*What the exercise asks*: Copy verbatim the lines of the entries below, from the line containing "Task: Click the Traveler" through the last line of the entries, with both ends included. Reproduce only those lines.
──────── Input for this task
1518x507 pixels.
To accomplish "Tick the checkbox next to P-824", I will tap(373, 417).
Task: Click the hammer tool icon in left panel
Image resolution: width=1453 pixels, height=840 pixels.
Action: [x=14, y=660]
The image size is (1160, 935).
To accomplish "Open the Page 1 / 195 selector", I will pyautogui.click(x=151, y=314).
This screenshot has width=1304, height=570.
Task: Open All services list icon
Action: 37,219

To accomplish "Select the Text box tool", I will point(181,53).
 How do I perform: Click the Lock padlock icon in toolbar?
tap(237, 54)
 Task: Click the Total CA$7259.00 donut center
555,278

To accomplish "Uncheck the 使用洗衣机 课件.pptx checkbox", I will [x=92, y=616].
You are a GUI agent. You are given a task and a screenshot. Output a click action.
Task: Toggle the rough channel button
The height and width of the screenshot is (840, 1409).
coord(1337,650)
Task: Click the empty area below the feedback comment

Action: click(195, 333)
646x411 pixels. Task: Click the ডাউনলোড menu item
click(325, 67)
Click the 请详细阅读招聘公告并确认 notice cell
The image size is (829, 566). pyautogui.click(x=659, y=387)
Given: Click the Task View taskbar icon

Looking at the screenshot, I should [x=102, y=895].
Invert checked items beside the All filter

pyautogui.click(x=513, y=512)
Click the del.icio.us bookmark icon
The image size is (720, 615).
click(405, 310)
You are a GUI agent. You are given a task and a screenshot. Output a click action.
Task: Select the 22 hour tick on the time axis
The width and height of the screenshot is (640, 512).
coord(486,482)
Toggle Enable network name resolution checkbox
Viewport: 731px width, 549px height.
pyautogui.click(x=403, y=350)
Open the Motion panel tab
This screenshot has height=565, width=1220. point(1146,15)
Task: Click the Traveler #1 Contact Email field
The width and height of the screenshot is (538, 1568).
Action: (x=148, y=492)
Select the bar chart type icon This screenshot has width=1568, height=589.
────────────────
*Complete output*:
Task: Click the Traveler #1 Contact Email field
The width and height of the screenshot is (538, 1568).
Action: (x=148, y=492)
Select the bar chart type icon This screenshot has width=1568, height=589.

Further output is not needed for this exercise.